Collected data:
+++
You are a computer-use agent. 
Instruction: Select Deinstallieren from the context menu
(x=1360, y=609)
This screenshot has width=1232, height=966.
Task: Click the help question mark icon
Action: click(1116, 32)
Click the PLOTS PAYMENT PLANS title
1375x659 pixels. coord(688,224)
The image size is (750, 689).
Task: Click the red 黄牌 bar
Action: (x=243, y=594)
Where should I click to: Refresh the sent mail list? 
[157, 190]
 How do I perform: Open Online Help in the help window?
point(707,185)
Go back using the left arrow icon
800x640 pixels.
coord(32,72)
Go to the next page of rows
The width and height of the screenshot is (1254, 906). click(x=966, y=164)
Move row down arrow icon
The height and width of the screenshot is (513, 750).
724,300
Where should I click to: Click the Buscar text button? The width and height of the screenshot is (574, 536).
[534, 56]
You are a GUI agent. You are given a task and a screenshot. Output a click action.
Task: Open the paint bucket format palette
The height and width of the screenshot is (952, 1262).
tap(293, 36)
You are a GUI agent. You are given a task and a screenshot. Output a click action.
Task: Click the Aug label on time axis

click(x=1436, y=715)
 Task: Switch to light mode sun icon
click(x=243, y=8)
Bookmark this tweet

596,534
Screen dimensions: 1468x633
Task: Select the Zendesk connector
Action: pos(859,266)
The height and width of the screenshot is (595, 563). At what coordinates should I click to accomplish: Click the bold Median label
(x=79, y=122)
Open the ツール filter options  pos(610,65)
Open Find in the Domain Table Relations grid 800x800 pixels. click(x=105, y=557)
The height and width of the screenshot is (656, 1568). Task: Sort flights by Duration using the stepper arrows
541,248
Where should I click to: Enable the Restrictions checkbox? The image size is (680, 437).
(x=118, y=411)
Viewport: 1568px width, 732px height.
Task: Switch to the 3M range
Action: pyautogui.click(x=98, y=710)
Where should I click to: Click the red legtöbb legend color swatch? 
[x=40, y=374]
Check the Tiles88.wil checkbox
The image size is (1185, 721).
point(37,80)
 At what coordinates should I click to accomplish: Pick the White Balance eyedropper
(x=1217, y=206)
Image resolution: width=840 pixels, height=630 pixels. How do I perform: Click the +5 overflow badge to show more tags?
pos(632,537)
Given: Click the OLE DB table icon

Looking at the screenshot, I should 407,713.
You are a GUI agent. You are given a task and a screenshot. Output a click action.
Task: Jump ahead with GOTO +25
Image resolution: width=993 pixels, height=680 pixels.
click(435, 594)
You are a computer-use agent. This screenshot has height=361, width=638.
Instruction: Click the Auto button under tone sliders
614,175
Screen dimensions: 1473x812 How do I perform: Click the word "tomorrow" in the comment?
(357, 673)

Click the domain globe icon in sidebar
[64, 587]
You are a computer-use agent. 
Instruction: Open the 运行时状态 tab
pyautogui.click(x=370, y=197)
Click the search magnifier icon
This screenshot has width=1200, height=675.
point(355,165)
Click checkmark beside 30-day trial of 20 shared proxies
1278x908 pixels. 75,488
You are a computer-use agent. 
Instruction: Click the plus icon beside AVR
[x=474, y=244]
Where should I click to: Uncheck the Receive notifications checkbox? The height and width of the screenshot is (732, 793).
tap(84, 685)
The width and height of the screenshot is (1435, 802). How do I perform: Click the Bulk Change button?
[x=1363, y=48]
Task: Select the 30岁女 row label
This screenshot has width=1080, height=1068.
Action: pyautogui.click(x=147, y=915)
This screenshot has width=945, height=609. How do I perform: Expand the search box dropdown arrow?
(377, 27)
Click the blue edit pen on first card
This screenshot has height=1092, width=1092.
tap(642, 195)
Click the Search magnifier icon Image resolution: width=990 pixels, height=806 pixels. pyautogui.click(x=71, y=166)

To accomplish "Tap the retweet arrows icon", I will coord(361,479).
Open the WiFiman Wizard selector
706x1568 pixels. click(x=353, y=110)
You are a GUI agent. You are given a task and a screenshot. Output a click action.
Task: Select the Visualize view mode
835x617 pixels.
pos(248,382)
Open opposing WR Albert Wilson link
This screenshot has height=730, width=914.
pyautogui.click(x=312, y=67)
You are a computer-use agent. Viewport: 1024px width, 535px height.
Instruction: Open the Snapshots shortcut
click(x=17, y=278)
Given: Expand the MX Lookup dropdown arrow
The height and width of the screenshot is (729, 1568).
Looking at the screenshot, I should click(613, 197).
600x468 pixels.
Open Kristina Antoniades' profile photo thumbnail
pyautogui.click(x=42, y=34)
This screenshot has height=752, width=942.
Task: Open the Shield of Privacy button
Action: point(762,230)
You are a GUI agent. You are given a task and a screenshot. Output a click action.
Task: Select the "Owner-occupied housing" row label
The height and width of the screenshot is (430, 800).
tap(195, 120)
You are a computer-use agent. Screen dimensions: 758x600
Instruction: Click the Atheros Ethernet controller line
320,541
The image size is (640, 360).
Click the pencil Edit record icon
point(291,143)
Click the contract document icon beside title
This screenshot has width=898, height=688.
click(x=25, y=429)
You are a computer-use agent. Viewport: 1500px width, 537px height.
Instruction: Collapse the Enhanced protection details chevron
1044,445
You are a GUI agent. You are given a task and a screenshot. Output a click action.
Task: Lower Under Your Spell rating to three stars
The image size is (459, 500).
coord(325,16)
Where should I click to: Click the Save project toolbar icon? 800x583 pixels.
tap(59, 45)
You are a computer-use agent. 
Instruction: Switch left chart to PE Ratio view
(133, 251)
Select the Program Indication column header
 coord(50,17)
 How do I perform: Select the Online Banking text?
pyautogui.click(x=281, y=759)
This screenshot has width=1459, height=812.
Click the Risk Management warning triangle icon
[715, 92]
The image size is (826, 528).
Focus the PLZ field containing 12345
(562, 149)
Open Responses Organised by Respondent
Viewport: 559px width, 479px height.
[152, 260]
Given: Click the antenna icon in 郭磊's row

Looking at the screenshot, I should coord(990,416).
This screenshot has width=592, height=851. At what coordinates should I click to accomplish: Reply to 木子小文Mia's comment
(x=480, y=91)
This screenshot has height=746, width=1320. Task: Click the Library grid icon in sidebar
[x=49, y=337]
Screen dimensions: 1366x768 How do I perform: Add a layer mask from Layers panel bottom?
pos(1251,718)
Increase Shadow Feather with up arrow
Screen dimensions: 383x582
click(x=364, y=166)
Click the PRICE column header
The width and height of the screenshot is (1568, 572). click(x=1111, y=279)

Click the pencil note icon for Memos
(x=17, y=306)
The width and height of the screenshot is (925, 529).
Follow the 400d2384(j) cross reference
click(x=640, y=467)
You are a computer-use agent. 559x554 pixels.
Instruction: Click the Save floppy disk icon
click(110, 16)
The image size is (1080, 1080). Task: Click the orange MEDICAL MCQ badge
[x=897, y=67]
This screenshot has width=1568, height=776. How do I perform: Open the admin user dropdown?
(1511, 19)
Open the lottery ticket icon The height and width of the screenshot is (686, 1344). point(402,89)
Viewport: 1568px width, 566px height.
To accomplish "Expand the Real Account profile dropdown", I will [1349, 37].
+++
Exercise objective: Every line above should be written out again exactly as it stands.

Result of this task:
You are a computer-use agent. 
Instruction: Select Deinstallieren from the context menu
(x=1360, y=609)
This screenshot has width=1232, height=966.
Task: Click the help question mark icon
Action: click(1116, 32)
Click the PLOTS PAYMENT PLANS title
1375x659 pixels. coord(688,224)
The image size is (750, 689).
Task: Click the red 黄牌 bar
Action: (x=243, y=594)
Where should I click to: Refresh the sent mail list? 
[157, 190]
 How do I perform: Open Online Help in the help window?
point(707,185)
Go back using the left arrow icon
800x640 pixels.
coord(32,72)
Go to the next page of rows
The width and height of the screenshot is (1254, 906). click(x=966, y=164)
Move row down arrow icon
The height and width of the screenshot is (513, 750).
724,300
Where should I click to: Click the Buscar text button? The width and height of the screenshot is (574, 536).
[534, 56]
You are a GUI agent. You are given a task and a screenshot. Output a click action.
Task: Open the paint bucket format palette
The height and width of the screenshot is (952, 1262).
tap(293, 36)
You are a GUI agent. You are given a task and a screenshot. Output a click action.
Task: Click the Aug label on time axis

click(x=1436, y=715)
 Task: Switch to light mode sun icon
click(x=243, y=8)
Bookmark this tweet

596,534
Screen dimensions: 1468x633
Task: Select the Zendesk connector
Action: pos(859,266)
The height and width of the screenshot is (595, 563). At what coordinates should I click to accomplish: Click the bold Median label
(x=79, y=122)
Open the ツール filter options  pos(610,65)
Open Find in the Domain Table Relations grid 800x800 pixels. click(x=105, y=557)
The height and width of the screenshot is (656, 1568). Task: Sort flights by Duration using the stepper arrows
541,248
Where should I click to: Enable the Restrictions checkbox? The image size is (680, 437).
(x=118, y=411)
Viewport: 1568px width, 732px height.
Task: Switch to the 3M range
Action: pyautogui.click(x=98, y=710)
Where should I click to: Click the red legtöbb legend color swatch? 
[x=40, y=374]
Check the Tiles88.wil checkbox
The image size is (1185, 721).
point(37,80)
 At what coordinates should I click to accomplish: Pick the White Balance eyedropper
(x=1217, y=206)
Image resolution: width=840 pixels, height=630 pixels. How do I perform: Click the +5 overflow badge to show more tags?
pos(632,537)
Given: Click the OLE DB table icon

Looking at the screenshot, I should 407,713.
You are a GUI agent. You are given a task and a screenshot. Output a click action.
Task: Jump ahead with GOTO +25
Image resolution: width=993 pixels, height=680 pixels.
click(435, 594)
You are a computer-use agent. This screenshot has height=361, width=638.
Instruction: Click the Auto button under tone sliders
614,175
Screen dimensions: 1473x812 How do I perform: Click the word "tomorrow" in the comment?
(357, 673)

Click the domain globe icon in sidebar
[64, 587]
You are a computer-use agent. 
Instruction: Open the 运行时状态 tab
pyautogui.click(x=370, y=197)
Click the search magnifier icon
This screenshot has width=1200, height=675.
point(355,165)
Click checkmark beside 30-day trial of 20 shared proxies
1278x908 pixels. 75,488
You are a computer-use agent. 
Instruction: Click the plus icon beside AVR
[x=474, y=244]
Where should I click to: Uncheck the Receive notifications checkbox? The height and width of the screenshot is (732, 793).
tap(84, 685)
The width and height of the screenshot is (1435, 802). How do I perform: Click the Bulk Change button?
[x=1363, y=48]
Task: Select the 30岁女 row label
This screenshot has width=1080, height=1068.
Action: pyautogui.click(x=147, y=915)
This screenshot has width=945, height=609. How do I perform: Expand the search box dropdown arrow?
(377, 27)
Click the blue edit pen on first card
This screenshot has height=1092, width=1092.
tap(642, 195)
Click the Search magnifier icon Image resolution: width=990 pixels, height=806 pixels. pyautogui.click(x=71, y=166)

To accomplish "Tap the retweet arrows icon", I will coord(361,479).
Open the WiFiman Wizard selector
706x1568 pixels. click(x=353, y=110)
You are a GUI agent. You are given a task and a screenshot. Output a click action.
Task: Select the Visualize view mode
835x617 pixels.
pos(248,382)
Open opposing WR Albert Wilson link
This screenshot has height=730, width=914.
pyautogui.click(x=312, y=67)
You are a computer-use agent. Viewport: 1024px width, 535px height.
Instruction: Open the Snapshots shortcut
click(x=17, y=278)
Given: Expand the MX Lookup dropdown arrow
The height and width of the screenshot is (729, 1568).
Looking at the screenshot, I should click(613, 197).
600x468 pixels.
Open Kristina Antoniades' profile photo thumbnail
pyautogui.click(x=42, y=34)
This screenshot has height=752, width=942.
Task: Open the Shield of Privacy button
Action: point(762,230)
You are a GUI agent. You are given a task and a screenshot. Output a click action.
Task: Select the "Owner-occupied housing" row label
The height and width of the screenshot is (430, 800).
tap(195, 120)
You are a computer-use agent. Screen dimensions: 758x600
Instruction: Click the Atheros Ethernet controller line
320,541
The image size is (640, 360).
Click the pencil Edit record icon
point(291,143)
Click the contract document icon beside title
This screenshot has width=898, height=688.
click(x=25, y=429)
You are a computer-use agent. Viewport: 1500px width, 537px height.
Instruction: Collapse the Enhanced protection details chevron
1044,445
You are a GUI agent. You are given a task and a screenshot. Output a click action.
Task: Lower Under Your Spell rating to three stars
The image size is (459, 500).
coord(325,16)
Where should I click to: Click the Save project toolbar icon? 800x583 pixels.
tap(59, 45)
You are a computer-use agent. 
Instruction: Switch left chart to PE Ratio view
(133, 251)
Select the Program Indication column header
 coord(50,17)
 How do I perform: Select the Online Banking text?
pyautogui.click(x=281, y=759)
This screenshot has width=1459, height=812.
Click the Risk Management warning triangle icon
[715, 92]
The image size is (826, 528).
Focus the PLZ field containing 12345
(562, 149)
Open Responses Organised by Respondent
Viewport: 559px width, 479px height.
[152, 260]
Given: Click the antenna icon in 郭磊's row

Looking at the screenshot, I should coord(990,416).
This screenshot has width=592, height=851. At what coordinates should I click to accomplish: Reply to 木子小文Mia's comment
(x=480, y=91)
This screenshot has height=746, width=1320. Task: Click the Library grid icon in sidebar
[x=49, y=337]
Screen dimensions: 1366x768 How do I perform: Add a layer mask from Layers panel bottom?
pos(1251,718)
Increase Shadow Feather with up arrow
Screen dimensions: 383x582
click(x=364, y=166)
Click the PRICE column header
The width and height of the screenshot is (1568, 572). click(x=1111, y=279)

Click the pencil note icon for Memos
(x=17, y=306)
The width and height of the screenshot is (925, 529).
Follow the 400d2384(j) cross reference
click(x=640, y=467)
You are a computer-use agent. 559x554 pixels.
Instruction: Click the Save floppy disk icon
click(110, 16)
The image size is (1080, 1080). Task: Click the orange MEDICAL MCQ badge
[x=897, y=67]
This screenshot has width=1568, height=776. How do I perform: Open the admin user dropdown?
(1511, 19)
Open the lottery ticket icon The height and width of the screenshot is (686, 1344). point(402,89)
Viewport: 1568px width, 566px height.
To accomplish "Expand the Real Account profile dropdown", I will [1349, 37].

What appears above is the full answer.